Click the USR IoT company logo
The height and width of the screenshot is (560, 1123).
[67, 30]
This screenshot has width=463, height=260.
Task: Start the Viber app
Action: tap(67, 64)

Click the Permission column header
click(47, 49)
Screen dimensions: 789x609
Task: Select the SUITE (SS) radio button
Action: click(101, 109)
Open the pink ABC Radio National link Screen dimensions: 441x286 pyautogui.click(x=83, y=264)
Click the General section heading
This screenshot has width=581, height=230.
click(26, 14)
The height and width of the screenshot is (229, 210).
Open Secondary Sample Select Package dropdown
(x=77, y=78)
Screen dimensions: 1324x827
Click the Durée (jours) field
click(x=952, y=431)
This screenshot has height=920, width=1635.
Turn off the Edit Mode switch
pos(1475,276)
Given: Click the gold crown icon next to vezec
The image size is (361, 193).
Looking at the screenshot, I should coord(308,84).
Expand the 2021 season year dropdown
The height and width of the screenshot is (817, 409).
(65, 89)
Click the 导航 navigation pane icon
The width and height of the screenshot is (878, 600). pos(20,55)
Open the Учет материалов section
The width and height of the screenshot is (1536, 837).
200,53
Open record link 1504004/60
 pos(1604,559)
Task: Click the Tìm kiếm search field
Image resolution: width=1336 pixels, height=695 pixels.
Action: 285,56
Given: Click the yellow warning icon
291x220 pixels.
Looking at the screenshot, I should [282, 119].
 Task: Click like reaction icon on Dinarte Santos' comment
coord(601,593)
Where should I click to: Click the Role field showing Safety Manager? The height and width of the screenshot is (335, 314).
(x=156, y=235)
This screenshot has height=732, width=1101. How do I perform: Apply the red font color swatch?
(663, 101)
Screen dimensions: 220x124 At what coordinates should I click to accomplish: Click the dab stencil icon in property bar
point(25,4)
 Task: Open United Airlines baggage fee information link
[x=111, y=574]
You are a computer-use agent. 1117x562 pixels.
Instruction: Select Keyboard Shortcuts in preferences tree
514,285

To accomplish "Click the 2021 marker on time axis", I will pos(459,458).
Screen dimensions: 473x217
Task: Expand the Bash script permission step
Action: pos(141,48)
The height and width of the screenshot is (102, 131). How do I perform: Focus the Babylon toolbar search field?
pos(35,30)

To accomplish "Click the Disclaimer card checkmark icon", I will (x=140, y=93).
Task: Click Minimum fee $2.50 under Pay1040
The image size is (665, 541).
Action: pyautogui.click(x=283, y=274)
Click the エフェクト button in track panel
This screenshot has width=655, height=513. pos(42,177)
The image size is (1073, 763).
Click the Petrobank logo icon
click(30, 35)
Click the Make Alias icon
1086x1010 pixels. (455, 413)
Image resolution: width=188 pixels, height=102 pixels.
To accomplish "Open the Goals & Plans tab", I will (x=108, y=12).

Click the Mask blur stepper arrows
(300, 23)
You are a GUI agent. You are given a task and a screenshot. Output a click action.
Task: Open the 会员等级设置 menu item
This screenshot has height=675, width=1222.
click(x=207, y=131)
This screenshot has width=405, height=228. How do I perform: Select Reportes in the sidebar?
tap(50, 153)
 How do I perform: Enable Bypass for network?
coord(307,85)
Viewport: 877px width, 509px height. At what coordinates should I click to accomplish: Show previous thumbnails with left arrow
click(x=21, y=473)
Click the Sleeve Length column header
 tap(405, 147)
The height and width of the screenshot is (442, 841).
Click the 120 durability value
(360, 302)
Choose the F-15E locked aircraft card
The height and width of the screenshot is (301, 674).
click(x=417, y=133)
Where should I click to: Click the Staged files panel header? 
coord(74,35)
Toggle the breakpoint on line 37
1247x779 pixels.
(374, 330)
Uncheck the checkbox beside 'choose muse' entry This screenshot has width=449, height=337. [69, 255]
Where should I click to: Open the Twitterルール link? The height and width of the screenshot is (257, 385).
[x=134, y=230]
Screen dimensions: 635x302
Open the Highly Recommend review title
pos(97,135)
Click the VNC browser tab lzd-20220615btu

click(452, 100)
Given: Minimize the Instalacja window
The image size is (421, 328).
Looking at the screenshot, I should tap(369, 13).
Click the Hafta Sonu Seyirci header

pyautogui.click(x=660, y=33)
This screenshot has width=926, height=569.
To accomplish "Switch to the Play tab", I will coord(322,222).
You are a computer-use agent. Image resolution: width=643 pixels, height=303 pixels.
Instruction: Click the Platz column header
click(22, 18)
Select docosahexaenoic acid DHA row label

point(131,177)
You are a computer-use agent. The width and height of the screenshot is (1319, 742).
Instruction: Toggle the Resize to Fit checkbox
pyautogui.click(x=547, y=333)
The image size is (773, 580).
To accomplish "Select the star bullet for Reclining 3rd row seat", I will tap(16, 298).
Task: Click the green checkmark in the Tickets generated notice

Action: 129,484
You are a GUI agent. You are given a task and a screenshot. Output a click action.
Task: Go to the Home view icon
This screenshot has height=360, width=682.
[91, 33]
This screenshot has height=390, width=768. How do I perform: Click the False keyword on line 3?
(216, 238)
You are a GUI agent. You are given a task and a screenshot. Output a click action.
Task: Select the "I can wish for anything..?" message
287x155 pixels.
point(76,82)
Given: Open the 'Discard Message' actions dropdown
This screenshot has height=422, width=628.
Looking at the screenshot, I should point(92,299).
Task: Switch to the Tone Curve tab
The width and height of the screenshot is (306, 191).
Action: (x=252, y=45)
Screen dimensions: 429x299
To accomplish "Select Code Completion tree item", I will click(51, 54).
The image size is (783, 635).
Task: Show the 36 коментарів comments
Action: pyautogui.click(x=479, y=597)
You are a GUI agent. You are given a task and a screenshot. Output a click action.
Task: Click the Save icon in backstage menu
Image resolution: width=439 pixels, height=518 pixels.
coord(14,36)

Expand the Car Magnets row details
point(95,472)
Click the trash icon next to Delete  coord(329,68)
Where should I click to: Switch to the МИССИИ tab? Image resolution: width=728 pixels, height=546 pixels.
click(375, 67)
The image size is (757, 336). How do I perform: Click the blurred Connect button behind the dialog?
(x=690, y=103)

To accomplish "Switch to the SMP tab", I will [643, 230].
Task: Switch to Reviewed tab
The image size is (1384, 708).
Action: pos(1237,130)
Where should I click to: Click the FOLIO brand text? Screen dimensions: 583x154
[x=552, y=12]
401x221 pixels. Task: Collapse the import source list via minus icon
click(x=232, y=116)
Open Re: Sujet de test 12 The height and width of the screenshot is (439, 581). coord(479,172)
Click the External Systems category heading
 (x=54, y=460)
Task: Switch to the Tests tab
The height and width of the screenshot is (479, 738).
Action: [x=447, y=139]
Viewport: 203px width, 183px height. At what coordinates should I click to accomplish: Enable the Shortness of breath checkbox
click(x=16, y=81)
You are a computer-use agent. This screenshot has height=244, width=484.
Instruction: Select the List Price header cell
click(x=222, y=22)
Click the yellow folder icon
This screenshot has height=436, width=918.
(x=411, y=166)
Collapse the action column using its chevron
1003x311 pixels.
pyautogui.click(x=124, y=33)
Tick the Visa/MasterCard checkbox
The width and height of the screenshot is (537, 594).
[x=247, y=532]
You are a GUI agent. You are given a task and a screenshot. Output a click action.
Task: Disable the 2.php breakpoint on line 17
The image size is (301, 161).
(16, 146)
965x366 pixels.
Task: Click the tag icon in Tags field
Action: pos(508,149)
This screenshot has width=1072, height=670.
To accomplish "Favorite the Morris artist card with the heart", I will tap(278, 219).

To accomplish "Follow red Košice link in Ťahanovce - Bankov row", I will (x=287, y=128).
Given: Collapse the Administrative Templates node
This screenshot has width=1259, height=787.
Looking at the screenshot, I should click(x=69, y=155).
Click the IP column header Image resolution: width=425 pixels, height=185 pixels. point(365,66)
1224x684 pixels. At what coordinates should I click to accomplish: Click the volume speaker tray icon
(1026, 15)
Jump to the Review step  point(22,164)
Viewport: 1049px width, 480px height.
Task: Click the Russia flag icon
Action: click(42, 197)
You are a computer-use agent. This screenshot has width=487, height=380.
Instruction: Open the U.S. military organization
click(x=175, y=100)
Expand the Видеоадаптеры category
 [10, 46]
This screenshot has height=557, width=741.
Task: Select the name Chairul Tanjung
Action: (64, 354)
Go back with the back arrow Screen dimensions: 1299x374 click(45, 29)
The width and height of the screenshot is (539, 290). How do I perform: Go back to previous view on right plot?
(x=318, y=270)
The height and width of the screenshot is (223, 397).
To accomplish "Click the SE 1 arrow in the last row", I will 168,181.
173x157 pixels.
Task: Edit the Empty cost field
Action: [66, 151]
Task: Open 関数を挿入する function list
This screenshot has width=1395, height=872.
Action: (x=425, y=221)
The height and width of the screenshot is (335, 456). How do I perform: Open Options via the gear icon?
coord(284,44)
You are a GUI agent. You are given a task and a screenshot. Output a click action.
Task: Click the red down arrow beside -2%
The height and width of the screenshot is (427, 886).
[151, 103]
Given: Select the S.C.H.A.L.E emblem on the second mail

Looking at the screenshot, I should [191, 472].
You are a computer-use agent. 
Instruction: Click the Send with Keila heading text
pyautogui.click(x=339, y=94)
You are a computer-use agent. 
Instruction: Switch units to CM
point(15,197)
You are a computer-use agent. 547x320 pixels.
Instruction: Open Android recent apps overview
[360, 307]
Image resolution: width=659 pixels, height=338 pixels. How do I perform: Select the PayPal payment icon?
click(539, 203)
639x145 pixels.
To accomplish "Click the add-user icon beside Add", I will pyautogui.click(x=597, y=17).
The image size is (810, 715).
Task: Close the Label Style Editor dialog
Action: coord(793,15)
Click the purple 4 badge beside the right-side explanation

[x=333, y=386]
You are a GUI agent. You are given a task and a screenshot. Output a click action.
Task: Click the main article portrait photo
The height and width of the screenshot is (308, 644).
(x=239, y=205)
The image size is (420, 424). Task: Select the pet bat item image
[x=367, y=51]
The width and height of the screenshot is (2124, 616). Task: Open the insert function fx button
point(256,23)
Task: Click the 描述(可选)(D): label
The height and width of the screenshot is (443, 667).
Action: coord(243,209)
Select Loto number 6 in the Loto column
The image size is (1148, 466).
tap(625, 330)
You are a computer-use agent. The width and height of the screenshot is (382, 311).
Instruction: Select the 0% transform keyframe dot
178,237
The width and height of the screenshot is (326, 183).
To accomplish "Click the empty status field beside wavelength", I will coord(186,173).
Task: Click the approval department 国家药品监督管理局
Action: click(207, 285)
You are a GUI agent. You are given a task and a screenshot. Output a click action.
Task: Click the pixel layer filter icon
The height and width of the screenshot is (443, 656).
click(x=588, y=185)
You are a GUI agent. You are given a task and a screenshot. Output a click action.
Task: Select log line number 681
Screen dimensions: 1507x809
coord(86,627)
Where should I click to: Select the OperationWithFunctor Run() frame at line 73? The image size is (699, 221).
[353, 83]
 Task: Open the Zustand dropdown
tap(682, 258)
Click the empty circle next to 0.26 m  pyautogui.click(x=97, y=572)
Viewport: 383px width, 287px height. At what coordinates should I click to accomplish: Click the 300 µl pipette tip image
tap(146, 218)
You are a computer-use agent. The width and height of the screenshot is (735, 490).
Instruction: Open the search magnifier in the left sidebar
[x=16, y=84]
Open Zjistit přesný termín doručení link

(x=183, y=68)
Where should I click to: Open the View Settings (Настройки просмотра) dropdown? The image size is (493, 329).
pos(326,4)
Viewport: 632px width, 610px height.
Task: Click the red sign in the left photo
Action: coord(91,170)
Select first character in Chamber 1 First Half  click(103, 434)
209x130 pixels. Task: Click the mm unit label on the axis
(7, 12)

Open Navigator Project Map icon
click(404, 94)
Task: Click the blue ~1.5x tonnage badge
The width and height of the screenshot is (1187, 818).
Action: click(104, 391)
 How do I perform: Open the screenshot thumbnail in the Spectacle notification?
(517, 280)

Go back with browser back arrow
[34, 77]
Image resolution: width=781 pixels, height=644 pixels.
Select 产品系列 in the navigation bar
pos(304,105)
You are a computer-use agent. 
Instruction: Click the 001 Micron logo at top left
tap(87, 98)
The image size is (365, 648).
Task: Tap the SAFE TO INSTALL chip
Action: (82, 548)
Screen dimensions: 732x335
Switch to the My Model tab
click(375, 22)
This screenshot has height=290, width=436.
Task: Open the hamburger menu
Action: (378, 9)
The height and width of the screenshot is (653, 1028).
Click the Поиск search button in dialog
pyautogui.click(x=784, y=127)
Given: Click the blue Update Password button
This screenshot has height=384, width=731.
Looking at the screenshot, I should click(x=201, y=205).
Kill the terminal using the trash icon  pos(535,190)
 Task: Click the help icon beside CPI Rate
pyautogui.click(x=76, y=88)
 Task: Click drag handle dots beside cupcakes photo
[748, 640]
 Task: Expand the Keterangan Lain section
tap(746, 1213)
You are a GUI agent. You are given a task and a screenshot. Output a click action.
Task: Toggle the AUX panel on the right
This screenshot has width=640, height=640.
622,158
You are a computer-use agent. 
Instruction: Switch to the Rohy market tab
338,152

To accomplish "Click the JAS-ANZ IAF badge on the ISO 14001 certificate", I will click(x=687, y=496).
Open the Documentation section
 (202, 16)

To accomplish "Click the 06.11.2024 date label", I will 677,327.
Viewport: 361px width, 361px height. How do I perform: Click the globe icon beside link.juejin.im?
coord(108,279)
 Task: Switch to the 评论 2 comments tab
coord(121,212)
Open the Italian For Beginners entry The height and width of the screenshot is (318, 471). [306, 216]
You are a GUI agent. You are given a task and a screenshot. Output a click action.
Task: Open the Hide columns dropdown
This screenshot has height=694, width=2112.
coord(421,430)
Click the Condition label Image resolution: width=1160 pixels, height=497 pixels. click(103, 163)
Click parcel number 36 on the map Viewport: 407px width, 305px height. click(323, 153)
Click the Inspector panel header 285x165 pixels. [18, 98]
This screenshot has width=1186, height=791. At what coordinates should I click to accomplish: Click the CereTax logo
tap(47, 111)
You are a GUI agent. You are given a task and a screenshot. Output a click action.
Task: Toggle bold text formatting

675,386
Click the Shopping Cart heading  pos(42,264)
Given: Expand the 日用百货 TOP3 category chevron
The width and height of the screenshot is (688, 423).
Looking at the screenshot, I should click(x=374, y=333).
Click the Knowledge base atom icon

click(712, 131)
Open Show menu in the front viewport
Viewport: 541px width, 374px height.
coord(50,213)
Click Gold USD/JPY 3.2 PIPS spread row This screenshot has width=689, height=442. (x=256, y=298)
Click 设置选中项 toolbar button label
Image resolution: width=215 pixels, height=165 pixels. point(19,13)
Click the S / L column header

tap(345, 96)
● ● ● ● ● ● ●
** Problem statement **
Write down how many lines in the data contain "next". Add nothing else.

** Reply **
3